> _What needs to be done_
Looking at the data below, count the lines that contain the string "agent". Write only the total.

━━━━━ Records provided

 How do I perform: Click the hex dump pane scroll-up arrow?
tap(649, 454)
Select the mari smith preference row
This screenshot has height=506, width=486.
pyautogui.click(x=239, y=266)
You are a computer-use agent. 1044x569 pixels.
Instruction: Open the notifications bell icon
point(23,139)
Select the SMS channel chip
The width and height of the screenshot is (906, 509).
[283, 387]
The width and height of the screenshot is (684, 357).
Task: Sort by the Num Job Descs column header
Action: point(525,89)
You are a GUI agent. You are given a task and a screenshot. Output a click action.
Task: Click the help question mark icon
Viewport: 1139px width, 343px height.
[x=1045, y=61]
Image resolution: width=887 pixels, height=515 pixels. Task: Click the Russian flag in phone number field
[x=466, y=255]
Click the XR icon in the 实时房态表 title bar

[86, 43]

━━━━━━━━━━

> _Response to the task_
2